9º – Assim, na parte em que o acórdão recorrido interpretou o art.º 334º do Cód. Civil no sentido de considerar 'ilegítimo' o pedido de restituição da dita área por considerar que haveria 'excesso dos limites impostos pela boa fé e pelos bons costumes', tal interpretação viola claramente o disposto nos referidos art.ºs. 62º, n.º 1, 18º, n.º 2 e 17º, todos da CR.
10º – E o mesmo acontece quanto à interpretação dada às invocadas normas dos art.ºs 566º, n.º 1 e 829º, n.º 2, ambos do Código Civil, dado que, por um lado, a reconstituição natural é possível e a sua onerosidade tinha de ser obrigatoriamente prevista pela ofensora como consequência natural e lógica da sua actuação conscientemente ilícita e, por outro a cessação do direito à demolição representaria uma autêntica expropriação de natureza particular, sem o mínimo fundamental legal e a raiar a verdadeira espoliação.
11º – Mesmo nos casos em que a nossa Constituição e as normas internacionais admitem a expropriação por utilidade pública está esta condicionada pelo pagamento pronto, efectivo e adequado da justa indemnização, o que jamais poderá verificar-se no caso concreto, dado que já decorreram mais de dez anos sobre a privação arbitrária consumada pela recorrida.
12º – Por isso, a manter-se o acórdão do S.T.J. estariam os tribunais a transferir para o Estado a responsabilidade da recorrida, pois é manifesto que a violação das normas de direito internacional, permitirá aos alegantes recorrer
às competentes instâncias.
13º – Quando o acórdão recorrido recusa a aplicação da norma especial do artigo
1343ºdo Código Civil que contempla expressamente o prolongamento do edifício por terreno alheio porque, como está demonstrado, a recorrida nunca poderia provar a sua 'boa fé' e procura contornar a dificuldade com o recurso à norma genérica do art.º 334º do mesmo Código, quando estão mais próximas as também normas especiais dos art.ºs 1341º e 1340º, n.º 4, do Código Civil, que são inequívocas quanto ao direito de restituição do terreno e de destruição da obra feita, está, objectiva e manifestamente, a cometer uma discriminação beneficiando a infractora e, correspondentemente, prejudicando os aqui alegantes, o que é inadmissível e viola o preceituado no art.º 13º da CRP.
14º – O mesmo acórdão viola também o preceituado no art.º 2º da CRP ao não ponderar e valorar negativamente, como se impõe, os comportamentos da recorrida no que tange, quer à violação do embargo judicial, quer no que respeita às ilegais e duvidosas relações dela com os membros da autarquia.

TAREFAS E EXERCÍCIOS:
• 1. Transcreva das alegações do recurso o trecho que começa nas palavras que contêm "9º – Assim, na" e termina em "todos da CR.".
• 2. Continue as alegações do recurso contra o acórdão a partir do ponto em que o texto termina.
A listagem não tem qualquer relação com as alegações do recurso.

CONTEÚDO DOS DADOS:
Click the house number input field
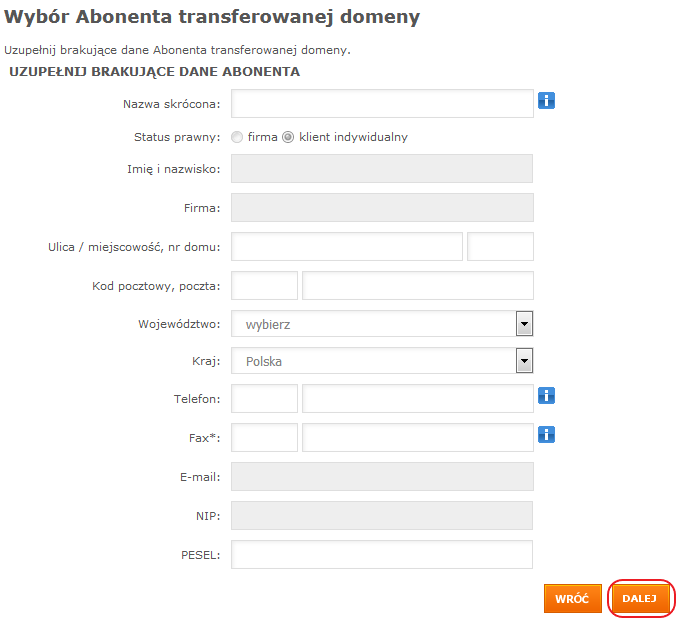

RESPOSTAS POR TAREFA:
• 1.
9º – Assim, na parte em que o acórdão recorrido interpretou o art.º 334º do Cód. Civil no sentido de considerar 'ilegítimo' o pedido de restituição da dita área por considerar que haveria 'excesso dos limites impostos pela boa fé e pelos bons costumes', tal interpretação viola claramente o disposto nos referidos art.ºs. 62º, n.º 1, 18º, n.º 2 e 17º, todos da CR.

• 2.
15º – Finalmente, os princípios consignados nos art.ºs. 17º, n.º 2, e 29º da Declaração Universal dos Direitos do Homem, no art.º 1º do Protocolo n.º 1 adicional à Convenção dos Direitos do Homem e das Liberdades Fundamentais e os princípios gerais da 'boa fé' 'motivo justificativo', 'justa causa', 'bons costumes', 'não exigibilidade' e 'bom pai de família' devem ser, no caso concreto, interpretados e aplicados de forma a concluir-se em sentido oposto ao que lhe foi dada pelo acórdão da Relação do Porto [...].' Na tese dos recorrentes, deve ser 'declarada' inconstitucional a interpretação e aplicação feitas no aresto recorrido das normas dos artigos 334º, 566º, n.º 1, e
829º, n.º 2, do Código Civil, por ofenderem os princípios e normas consagrados nos artigos 62º, 17º, 18º, n.º 2, 13º e 2º da Constituição da República Portuguesa, nos artigos 17º, n.º 2, e 29º da Declaração Universal dos Direitos do Homem e no artigo 1º do Protocolo n.º 1, Adicional à Convenção Europeia dos Direitos do Homem e os princípios gerais da 'boa fé', 'motivo justificativo',
'justa causa', 'bons costumes', 'não exigibilidade' e 'bom pai de família'.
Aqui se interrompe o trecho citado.